Dartmouth: 20% to 30%

Columbia: 20%

NYU : 30% to 35%

Duke: 30% to 35%

Virginia: 30% to 35%

Sandy’s Analysis: In a nutshell, your profile is what I call silver and not gold, every aspect of it. The GMAT is 700. That’s okay but it’s not great. The GPA is 3.6 which is good, but not gold. The schoolings is good but it’s not Amherst or Williams which would be considered near Ivy. So for better or worse, every aspect of this profile is silver, not gold.

Then, you did two years at Teach for America which is a gold substitute. And then you switched over to a healthcare tech firm that sends candidates to Top ten schools. I wish I knew the name of the firm and its size. I suspect the firm is silver, too, and you seem to understand that in the school’s on your target list which has only one M7 MBA program, Columbia Business School. Healthcare tech is a booming field but it could mean a lot of things.

Your long-term goal is educational technology which is a good goal. So you were at TFA, a goody-goody gig which means you put up with it and you got added value of it by staying two years. Then, you went to healthcare and learned about the intersection of a good thing in technology and health. Switching to education tech makes sense. But your short-term goal of non-profit consulting doesn’t line up. Your short-term goal should be to work for an edtech company. Or, if you want a consulting perspective, you should say you want to work for an education consulting company.

That lines up more cleanly for business school admissions. Instead of the golden road to your goal, you’ve created the silver road once again. It’s a small thing but you could sharpen this up by saying you want to work for an educational consulting company, particularly one that helps schools adapt leading technology, with a long-term goal of becoming a leader in the educational consulting business or for a edtech company and then you should cite a few examples. It just makes you sound serious, given your background.

Let me just take a slight detour here and point out that one of the greatest research tools for applying to business school is Google. People think they are beyond it. If you went to Google and searched for leading edtech companies the first page would list a lot of companies. If you just read about those companies for an hour, you would educate yourself with the lingo and what is going on in the industry.

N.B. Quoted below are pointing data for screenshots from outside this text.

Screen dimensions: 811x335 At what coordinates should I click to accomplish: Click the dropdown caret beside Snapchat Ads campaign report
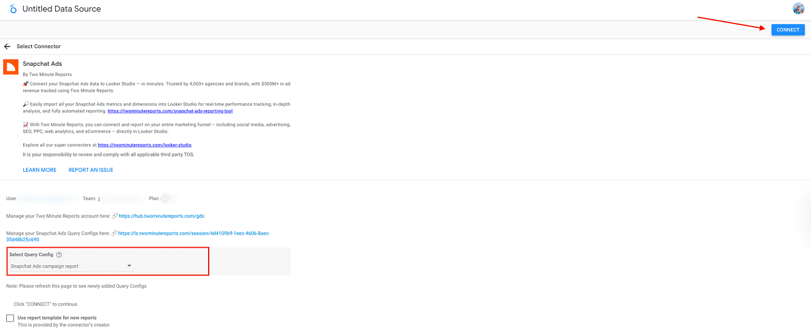click(x=129, y=265)
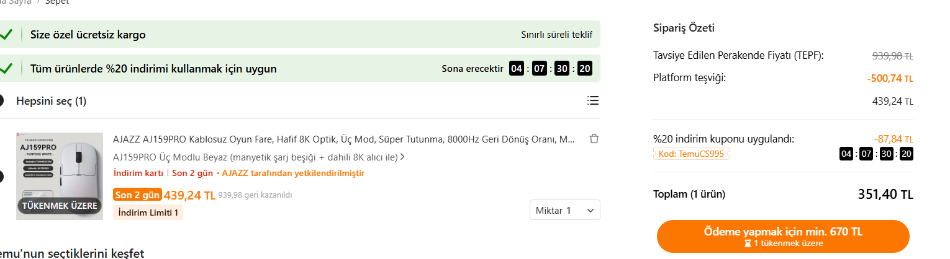The height and width of the screenshot is (259, 950).
Task: Click the orange Son 2 gün price badge
Action: (137, 195)

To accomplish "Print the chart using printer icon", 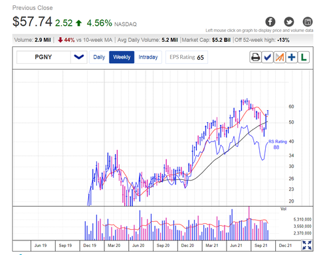I will [255, 57].

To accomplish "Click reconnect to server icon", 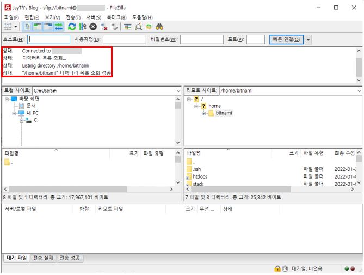I will (x=114, y=27).
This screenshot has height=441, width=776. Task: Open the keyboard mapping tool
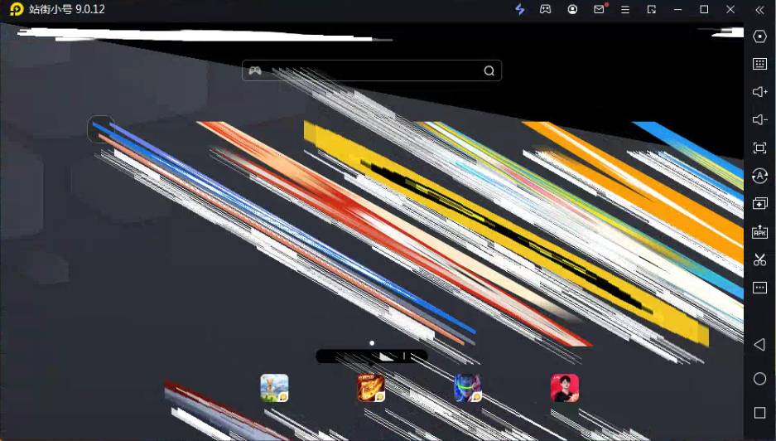759,64
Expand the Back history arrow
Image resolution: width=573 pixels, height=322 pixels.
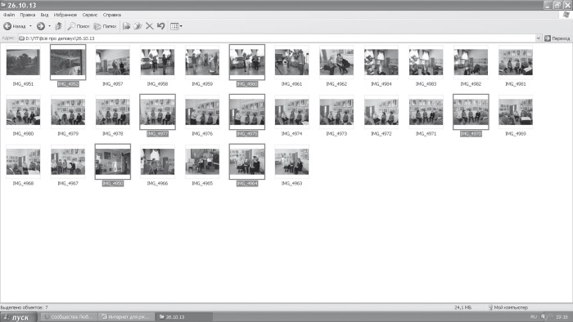(31, 26)
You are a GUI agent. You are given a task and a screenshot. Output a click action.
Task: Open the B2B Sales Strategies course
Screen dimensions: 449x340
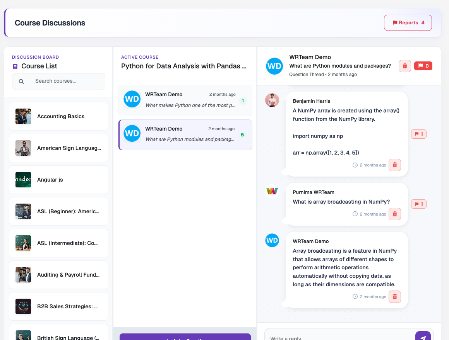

One of the things adcoms are concerned about is whether they can get you a job. That’s why your goals are an important part of your application story. Schools don’t want unemployed people hanging around. It looks bad on their rankings. The number of people employed after three months is a key stat on the rankings.

Your school choice is quite good. Let’s start with the preppy archipelago. As a NESCAC person who did TFA and now healthcare tech, that’s a vision. Tuck, Fuqua and Darden are perfect schools for you. I think you are their type. The feeder schools to Tuck are dominated by small elite liberal arts schools in New England.

Columbia might just reject you on the GMAT. If they are going to take a hit on a 700 GMAT, they just might take someone else. Your odds at Berkeley are low because you’re not from there and I don’t see it as a match. If you really want to go there, you need to go out there and lobby them. Stern is in New York and you work in New York, plus NYU has a big ed school so it could be a good choice and your chances there could be 30% to 35%.

Let me give you some tough love: Get a 720 GMAT, even if you have to take the test two more times. It could really make a difference in this profile. Otherwise, you are solid silver. If you had anything that is a hybrid of gold and silver like a 730 GMAT that will help you. This has nothing to do with you; it has to do with the state of business school admissions. You are in a vast sea of people with 3.6 and 700 GMATs and pleasant lives and nice families. And the business schools like Berkeley, Columbia and even Tuck are influenced by this.

You know the saying: “It’s just as easy to marry someone who is rich as it is to marry someone who is poor.” In MBA admissions, it’s just as easy to admit someone with a 730 as it is to admit someone with a 700. It’s a terrible state of affairs.